# Available records
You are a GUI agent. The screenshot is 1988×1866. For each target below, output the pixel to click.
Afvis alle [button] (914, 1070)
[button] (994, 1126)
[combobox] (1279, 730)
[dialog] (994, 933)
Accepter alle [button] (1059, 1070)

--

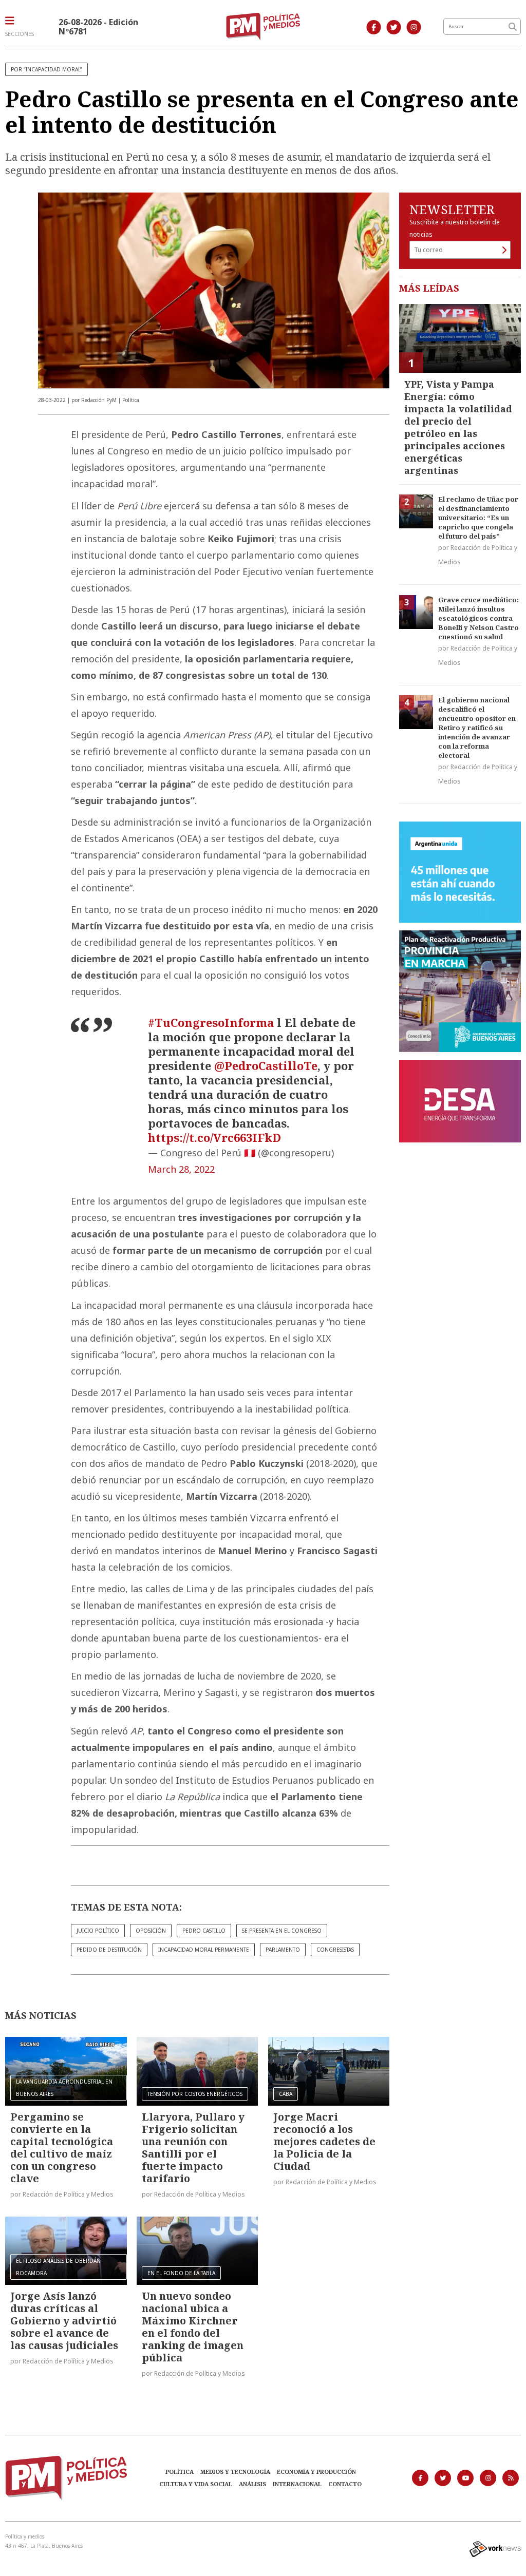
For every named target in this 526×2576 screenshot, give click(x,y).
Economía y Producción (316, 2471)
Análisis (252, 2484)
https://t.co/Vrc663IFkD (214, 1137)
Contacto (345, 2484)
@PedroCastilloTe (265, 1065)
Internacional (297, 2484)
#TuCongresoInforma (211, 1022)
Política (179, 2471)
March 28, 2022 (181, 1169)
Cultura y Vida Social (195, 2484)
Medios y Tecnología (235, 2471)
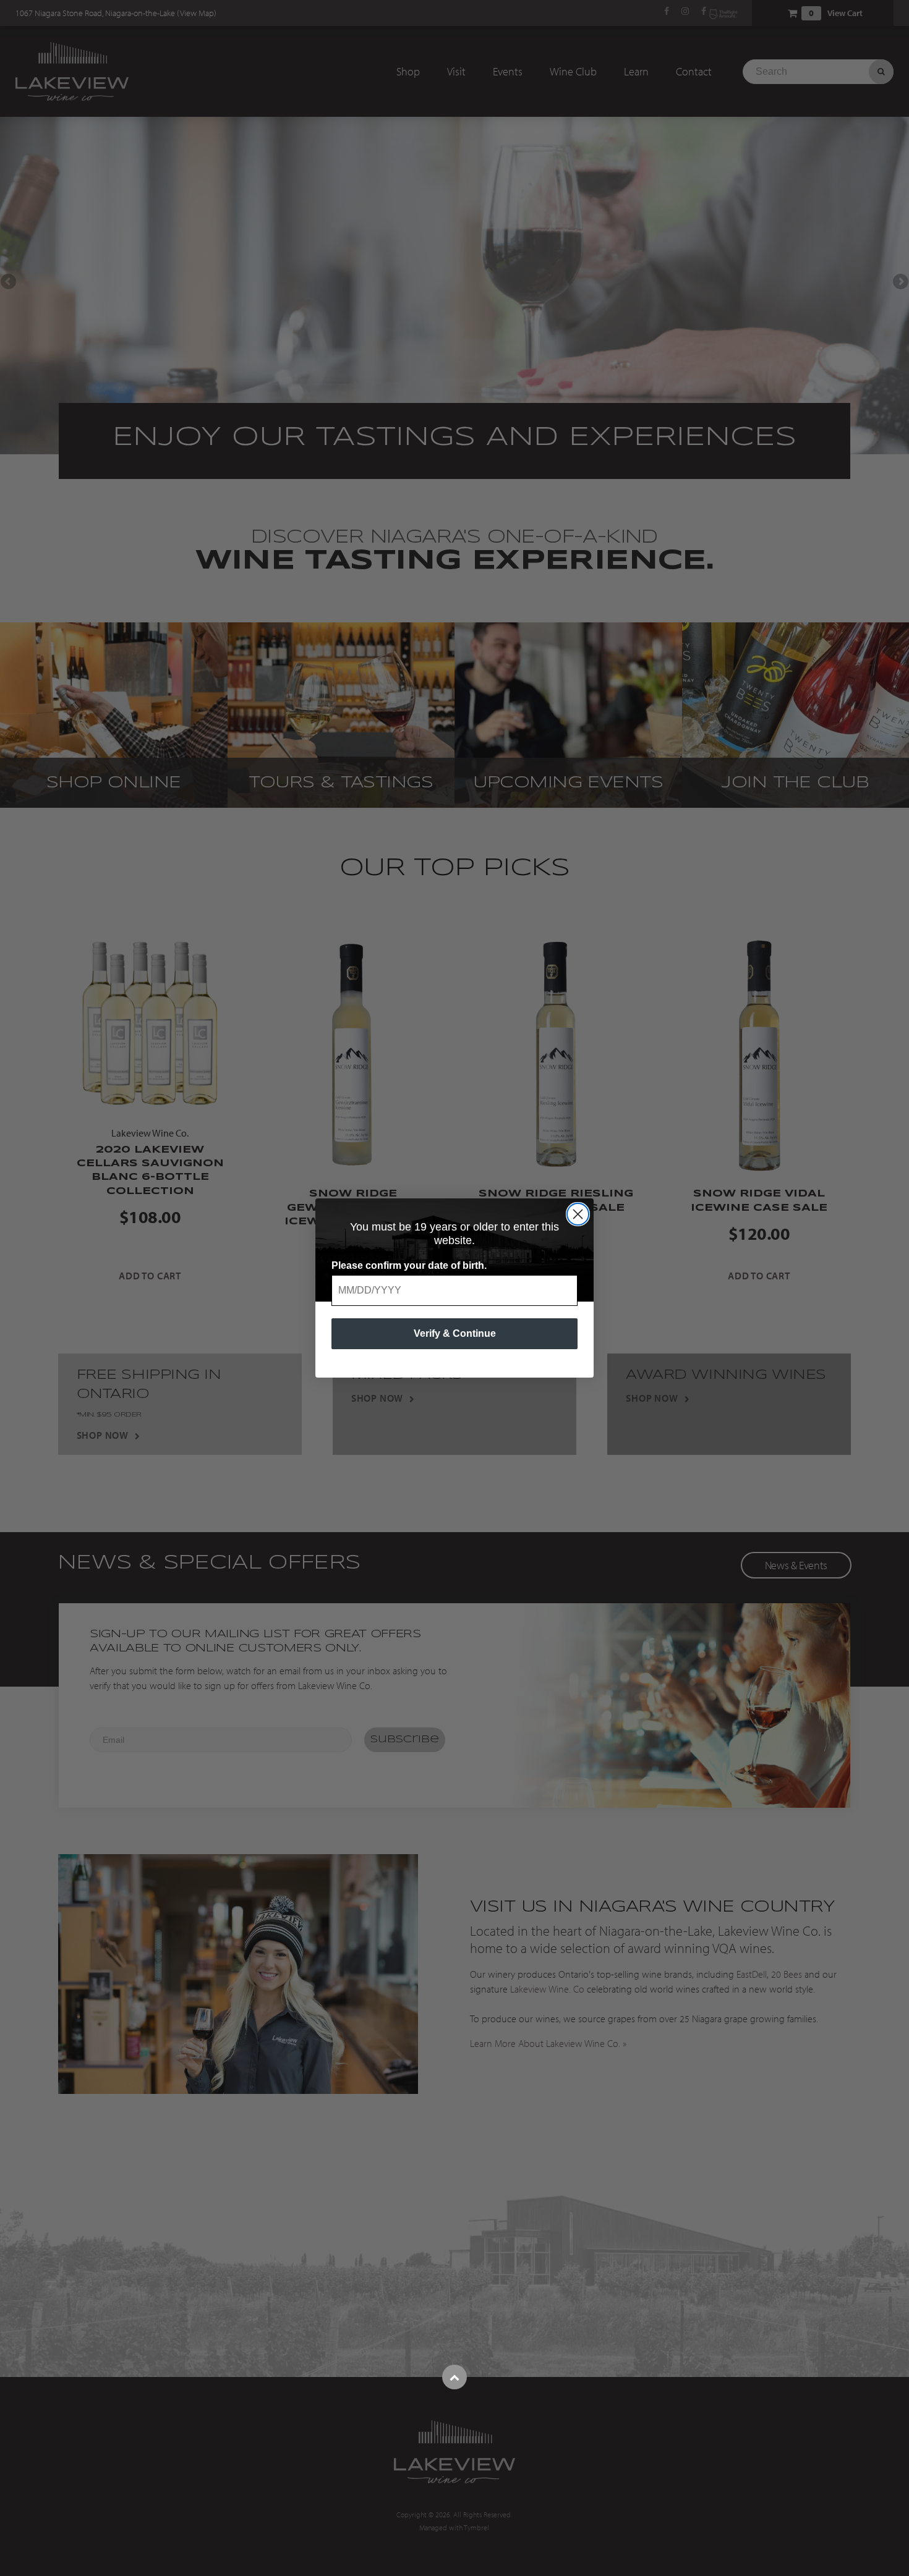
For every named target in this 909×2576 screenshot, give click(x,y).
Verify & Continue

--

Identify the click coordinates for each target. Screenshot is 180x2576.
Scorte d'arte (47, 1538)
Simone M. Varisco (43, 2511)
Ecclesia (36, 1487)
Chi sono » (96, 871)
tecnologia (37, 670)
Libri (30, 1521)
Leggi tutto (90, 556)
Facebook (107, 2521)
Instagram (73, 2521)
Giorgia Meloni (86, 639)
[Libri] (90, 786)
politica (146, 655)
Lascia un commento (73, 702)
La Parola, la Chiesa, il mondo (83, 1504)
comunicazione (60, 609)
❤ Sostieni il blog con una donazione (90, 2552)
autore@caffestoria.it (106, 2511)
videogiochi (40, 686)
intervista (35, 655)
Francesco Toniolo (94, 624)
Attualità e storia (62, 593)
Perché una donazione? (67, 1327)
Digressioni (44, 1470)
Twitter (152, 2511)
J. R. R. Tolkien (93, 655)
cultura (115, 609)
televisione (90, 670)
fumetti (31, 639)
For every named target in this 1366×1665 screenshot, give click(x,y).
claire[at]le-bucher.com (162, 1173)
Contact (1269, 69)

# Work instructions
Show all lines in the entries above where the string "every" appears.

# Written reply
For every named target in this 526×2576 screenshot, give click(x,y).
For every named target in this 909×2576 screenshot, give click(x,y).
For every named target in this 1366×1665 screenshot, give click(x,y).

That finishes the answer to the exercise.